Reproduce the data below word for word, keeping every line in its original order.

### Records shown ###

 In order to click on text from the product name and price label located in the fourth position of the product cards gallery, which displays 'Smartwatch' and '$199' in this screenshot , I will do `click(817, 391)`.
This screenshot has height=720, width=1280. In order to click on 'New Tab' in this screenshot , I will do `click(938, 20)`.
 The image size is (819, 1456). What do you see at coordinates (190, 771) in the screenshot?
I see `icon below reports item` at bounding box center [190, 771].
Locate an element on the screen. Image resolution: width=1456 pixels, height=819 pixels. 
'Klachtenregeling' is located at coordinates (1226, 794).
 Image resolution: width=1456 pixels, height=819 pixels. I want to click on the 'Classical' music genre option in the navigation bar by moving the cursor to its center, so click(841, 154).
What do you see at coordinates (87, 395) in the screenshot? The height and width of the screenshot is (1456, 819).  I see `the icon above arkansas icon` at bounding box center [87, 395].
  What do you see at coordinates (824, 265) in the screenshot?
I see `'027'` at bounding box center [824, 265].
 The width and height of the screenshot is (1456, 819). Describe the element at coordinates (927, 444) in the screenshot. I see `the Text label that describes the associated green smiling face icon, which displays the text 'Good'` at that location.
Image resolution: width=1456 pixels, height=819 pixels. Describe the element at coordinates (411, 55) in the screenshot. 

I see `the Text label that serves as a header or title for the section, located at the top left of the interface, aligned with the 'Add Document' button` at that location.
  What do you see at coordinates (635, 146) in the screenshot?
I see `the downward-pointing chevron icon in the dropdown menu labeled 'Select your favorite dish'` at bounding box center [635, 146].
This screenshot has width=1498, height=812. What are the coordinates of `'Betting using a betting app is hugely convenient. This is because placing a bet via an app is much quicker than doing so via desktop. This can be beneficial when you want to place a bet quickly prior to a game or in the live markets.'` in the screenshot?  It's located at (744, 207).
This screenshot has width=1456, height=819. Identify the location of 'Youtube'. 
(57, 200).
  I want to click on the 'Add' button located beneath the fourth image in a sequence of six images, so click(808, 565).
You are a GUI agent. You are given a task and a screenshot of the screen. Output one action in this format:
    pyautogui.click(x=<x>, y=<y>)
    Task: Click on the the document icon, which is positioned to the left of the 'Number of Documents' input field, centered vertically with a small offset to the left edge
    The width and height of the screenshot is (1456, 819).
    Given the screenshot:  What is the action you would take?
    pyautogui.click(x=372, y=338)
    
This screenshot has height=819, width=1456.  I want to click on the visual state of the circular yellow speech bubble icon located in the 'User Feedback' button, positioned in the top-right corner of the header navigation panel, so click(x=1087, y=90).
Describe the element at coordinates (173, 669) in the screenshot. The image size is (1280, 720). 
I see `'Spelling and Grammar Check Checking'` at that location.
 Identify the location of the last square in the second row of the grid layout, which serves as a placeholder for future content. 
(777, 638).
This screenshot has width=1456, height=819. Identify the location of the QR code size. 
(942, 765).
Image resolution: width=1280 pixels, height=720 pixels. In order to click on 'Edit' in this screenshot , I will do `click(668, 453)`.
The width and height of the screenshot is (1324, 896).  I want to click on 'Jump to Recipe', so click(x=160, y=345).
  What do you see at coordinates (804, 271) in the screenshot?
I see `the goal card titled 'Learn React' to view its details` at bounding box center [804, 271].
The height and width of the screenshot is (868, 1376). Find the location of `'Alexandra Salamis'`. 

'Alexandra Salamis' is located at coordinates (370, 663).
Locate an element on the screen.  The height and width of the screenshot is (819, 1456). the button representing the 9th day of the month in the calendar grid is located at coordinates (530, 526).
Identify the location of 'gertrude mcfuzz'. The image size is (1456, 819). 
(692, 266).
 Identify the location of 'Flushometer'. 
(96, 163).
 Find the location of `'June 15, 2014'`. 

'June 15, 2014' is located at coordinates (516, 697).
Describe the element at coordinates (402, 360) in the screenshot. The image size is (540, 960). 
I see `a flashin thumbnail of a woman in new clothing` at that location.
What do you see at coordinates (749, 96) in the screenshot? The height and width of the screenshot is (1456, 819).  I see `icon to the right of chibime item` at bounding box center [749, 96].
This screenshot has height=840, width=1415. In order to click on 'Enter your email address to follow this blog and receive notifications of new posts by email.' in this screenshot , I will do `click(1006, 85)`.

###

■ **Expected answer**:
 In order to click on text from the product name and price label located in the fourth position of the product cards gallery, which displays 'Smartwatch' and '$199' in this screenshot , I will do `click(817, 391)`.
This screenshot has height=720, width=1280. In order to click on 'New Tab' in this screenshot , I will do `click(938, 20)`.
 The image size is (819, 1456). What do you see at coordinates (190, 771) in the screenshot?
I see `icon below reports item` at bounding box center [190, 771].
Locate an element on the screen. Image resolution: width=1456 pixels, height=819 pixels. 
'Klachtenregeling' is located at coordinates (1226, 794).
 Image resolution: width=1456 pixels, height=819 pixels. I want to click on the 'Classical' music genre option in the navigation bar by moving the cursor to its center, so click(841, 154).
What do you see at coordinates (87, 395) in the screenshot? The height and width of the screenshot is (1456, 819).  I see `the icon above arkansas icon` at bounding box center [87, 395].
  What do you see at coordinates (824, 265) in the screenshot?
I see `'027'` at bounding box center [824, 265].
 The width and height of the screenshot is (1456, 819). Describe the element at coordinates (927, 444) in the screenshot. I see `the Text label that describes the associated green smiling face icon, which displays the text 'Good'` at that location.
Image resolution: width=1456 pixels, height=819 pixels. Describe the element at coordinates (411, 55) in the screenshot. 

I see `the Text label that serves as a header or title for the section, located at the top left of the interface, aligned with the 'Add Document' button` at that location.
  What do you see at coordinates (635, 146) in the screenshot?
I see `the downward-pointing chevron icon in the dropdown menu labeled 'Select your favorite dish'` at bounding box center [635, 146].
This screenshot has width=1498, height=812. What are the coordinates of `'Betting using a betting app is hugely convenient. This is because placing a bet via an app is much quicker than doing so via desktop. This can be beneficial when you want to place a bet quickly prior to a game or in the live markets.'` in the screenshot?  It's located at (744, 207).
This screenshot has width=1456, height=819. Identify the location of 'Youtube'. 
(57, 200).
  I want to click on the 'Add' button located beneath the fourth image in a sequence of six images, so click(808, 565).
You are a GUI agent. You are given a task and a screenshot of the screen. Output one action in this format:
    pyautogui.click(x=<x>, y=<y>)
    Task: Click on the the document icon, which is positioned to the left of the 'Number of Documents' input field, centered vertically with a small offset to the left edge
    The width and height of the screenshot is (1456, 819).
    Given the screenshot:  What is the action you would take?
    pyautogui.click(x=372, y=338)
    
This screenshot has height=819, width=1456.  I want to click on the visual state of the circular yellow speech bubble icon located in the 'User Feedback' button, positioned in the top-right corner of the header navigation panel, so click(x=1087, y=90).
Describe the element at coordinates (173, 669) in the screenshot. The image size is (1280, 720). 
I see `'Spelling and Grammar Check Checking'` at that location.
 Identify the location of the last square in the second row of the grid layout, which serves as a placeholder for future content. 
(777, 638).
This screenshot has width=1456, height=819. Identify the location of the QR code size. 
(942, 765).
Image resolution: width=1280 pixels, height=720 pixels. In order to click on 'Edit' in this screenshot , I will do `click(668, 453)`.
The width and height of the screenshot is (1324, 896).  I want to click on 'Jump to Recipe', so click(x=160, y=345).
  What do you see at coordinates (804, 271) in the screenshot?
I see `the goal card titled 'Learn React' to view its details` at bounding box center [804, 271].
The height and width of the screenshot is (868, 1376). Find the location of `'Alexandra Salamis'`. 

'Alexandra Salamis' is located at coordinates (370, 663).
Locate an element on the screen.  The height and width of the screenshot is (819, 1456). the button representing the 9th day of the month in the calendar grid is located at coordinates (530, 526).
Identify the location of 'gertrude mcfuzz'. The image size is (1456, 819). 
(692, 266).
 Identify the location of 'Flushometer'. 
(96, 163).
 Find the location of `'June 15, 2014'`. 

'June 15, 2014' is located at coordinates (516, 697).
Describe the element at coordinates (402, 360) in the screenshot. The image size is (540, 960). 
I see `a flashin thumbnail of a woman in new clothing` at that location.
What do you see at coordinates (749, 96) in the screenshot? The height and width of the screenshot is (1456, 819).  I see `icon to the right of chibime item` at bounding box center [749, 96].
This screenshot has height=840, width=1415. In order to click on 'Enter your email address to follow this blog and receive notifications of new posts by email.' in this screenshot , I will do `click(1006, 85)`.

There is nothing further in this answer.